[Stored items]
'''

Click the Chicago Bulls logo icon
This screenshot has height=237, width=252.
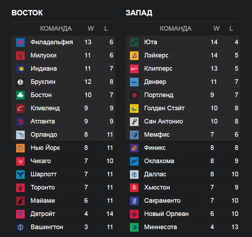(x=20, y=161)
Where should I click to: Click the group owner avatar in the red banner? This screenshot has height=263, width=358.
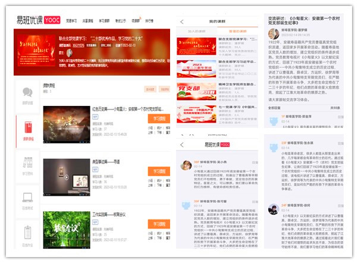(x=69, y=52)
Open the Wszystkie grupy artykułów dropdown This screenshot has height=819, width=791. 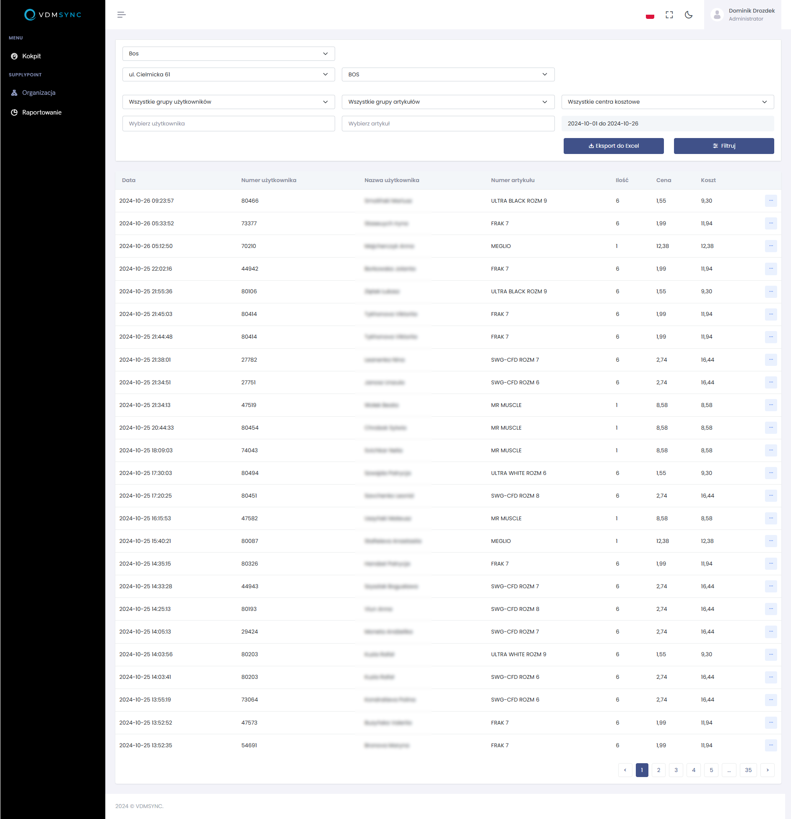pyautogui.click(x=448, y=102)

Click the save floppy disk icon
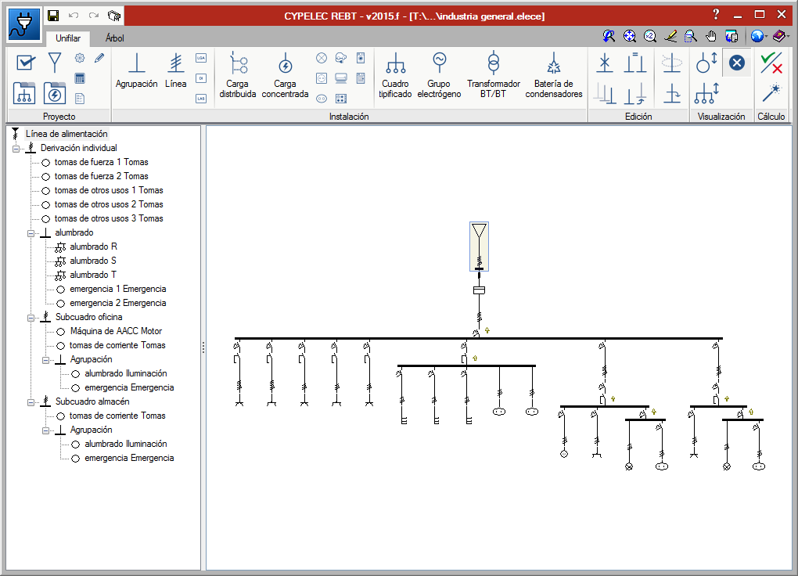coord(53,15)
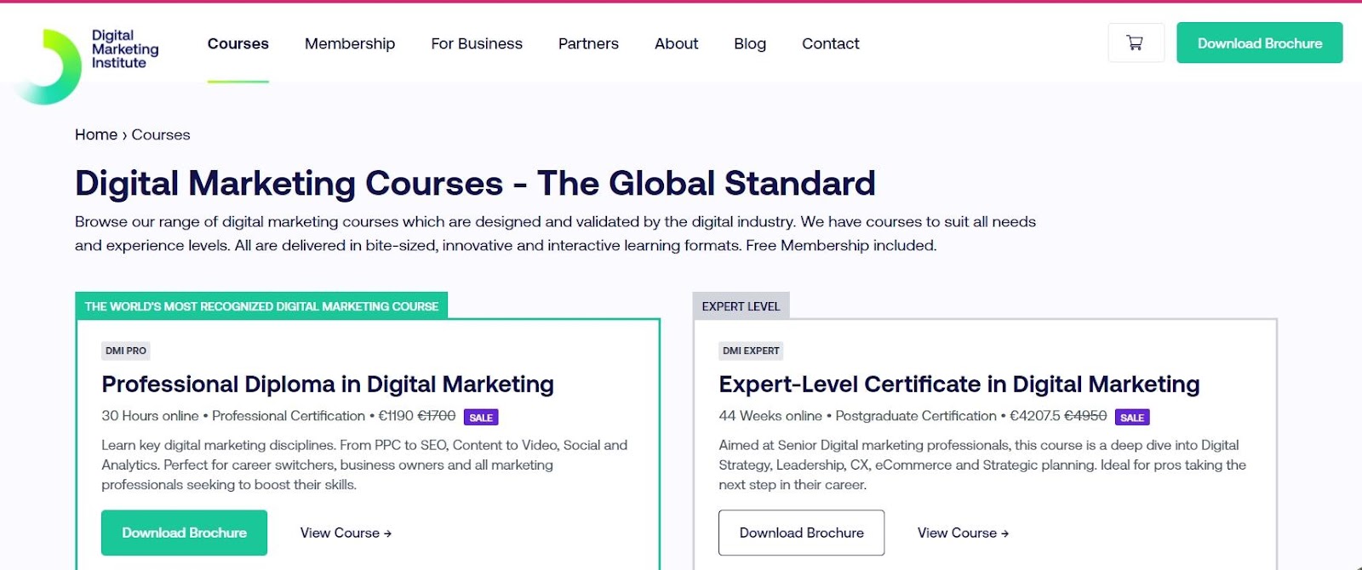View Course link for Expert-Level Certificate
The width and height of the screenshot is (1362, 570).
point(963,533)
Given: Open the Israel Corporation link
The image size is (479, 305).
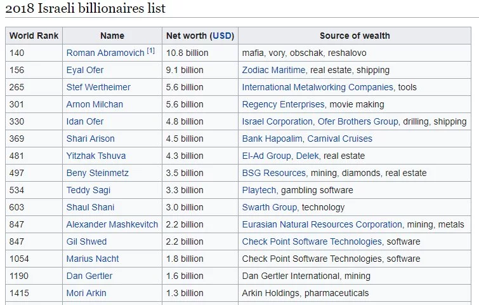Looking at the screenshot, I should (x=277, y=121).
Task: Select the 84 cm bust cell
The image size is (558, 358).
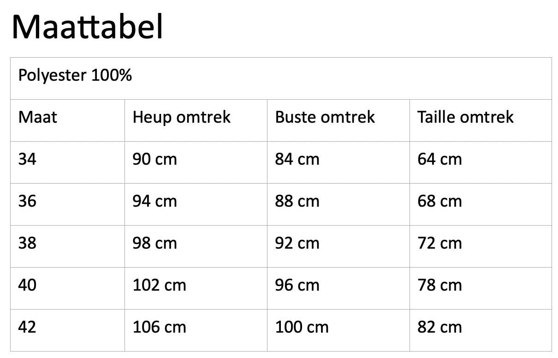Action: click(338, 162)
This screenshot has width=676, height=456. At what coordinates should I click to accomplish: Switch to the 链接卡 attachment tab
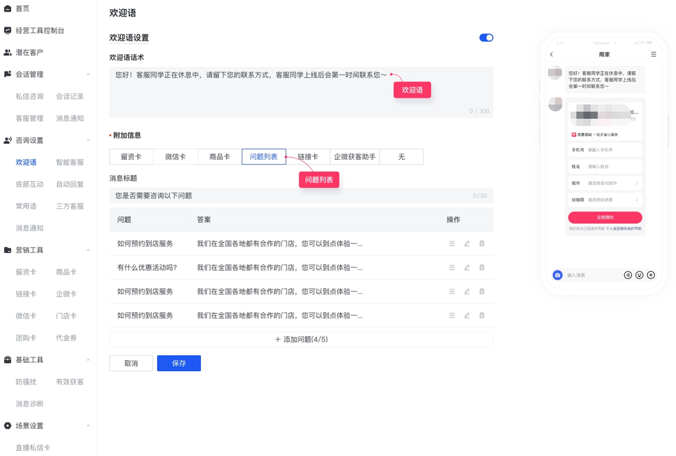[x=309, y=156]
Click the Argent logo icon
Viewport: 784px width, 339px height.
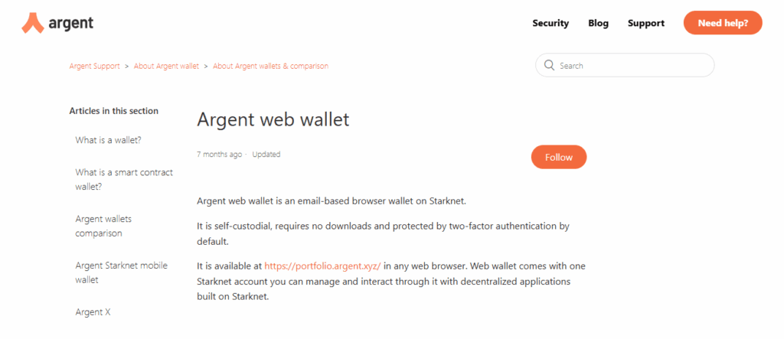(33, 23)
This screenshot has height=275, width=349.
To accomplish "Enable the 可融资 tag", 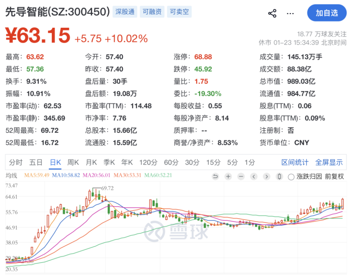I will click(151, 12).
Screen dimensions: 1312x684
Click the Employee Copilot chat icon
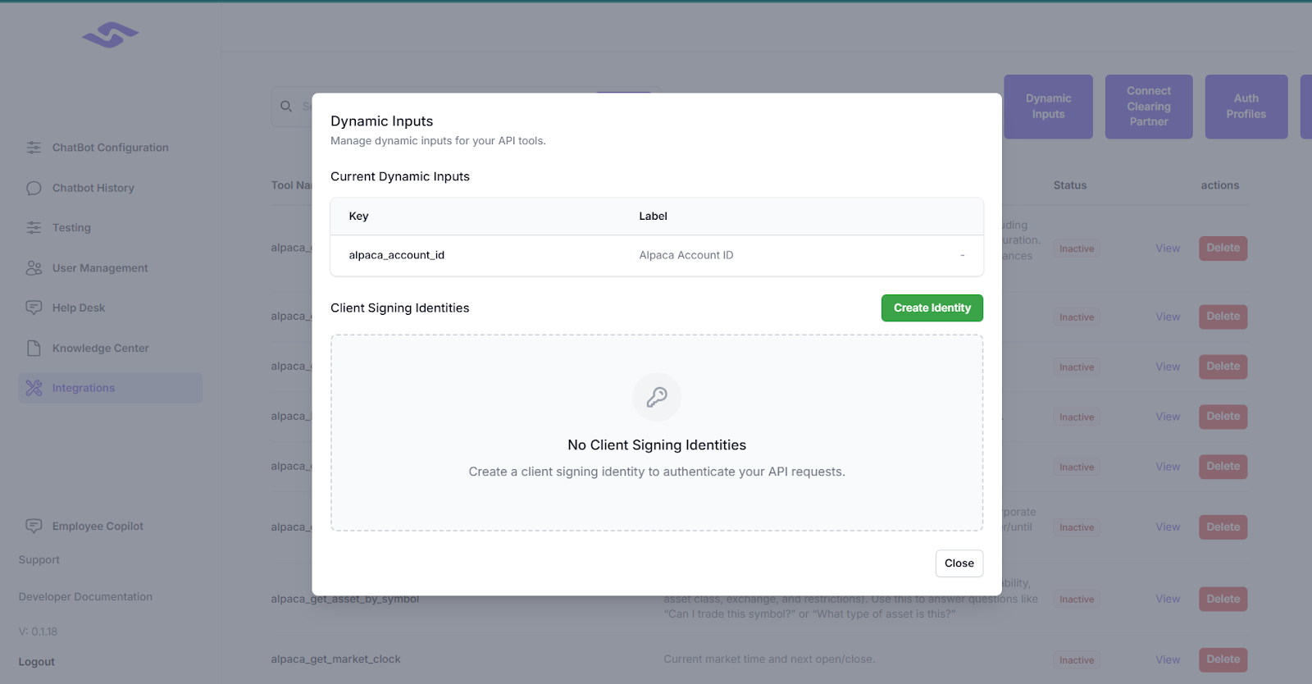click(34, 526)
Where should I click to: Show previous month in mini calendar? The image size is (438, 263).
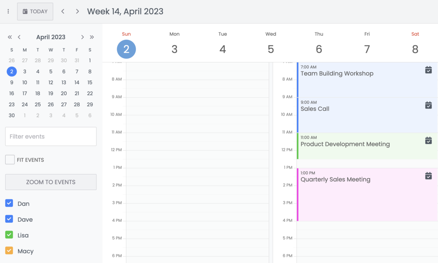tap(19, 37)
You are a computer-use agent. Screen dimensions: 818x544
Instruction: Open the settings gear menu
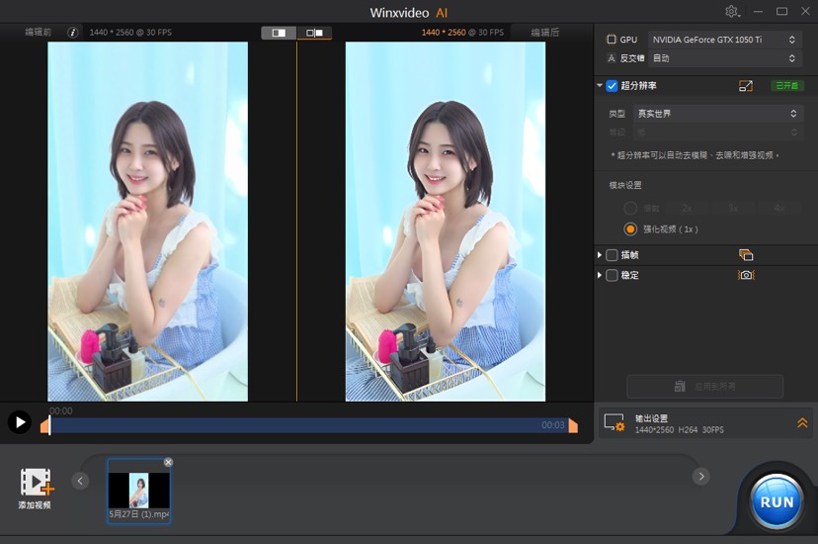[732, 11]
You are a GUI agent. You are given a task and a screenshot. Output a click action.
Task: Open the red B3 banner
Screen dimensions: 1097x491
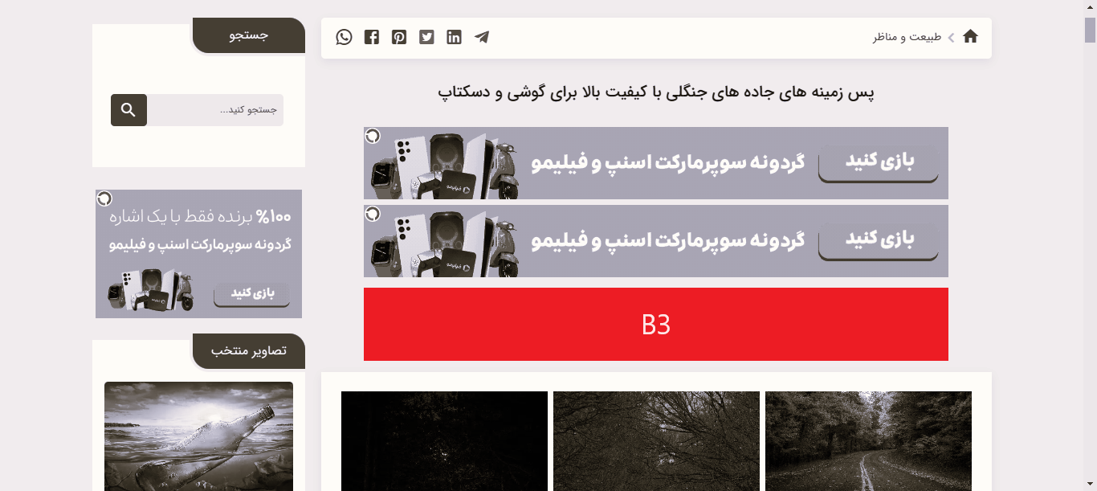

'''

» **Work request**
Print the lines from the one that contains "Instruction: Open the settings gear menu" through the last line of the data, exactly and in full, and no other lines. Pictures are not part of the copy.

» **Solution to this task**
Instruction: Open the settings gear menu
[732, 11]
You are a GUI agent. You are given a task and a screenshot. Output a click action.
Task: Open the red B3 banner
Screen dimensions: 1097x491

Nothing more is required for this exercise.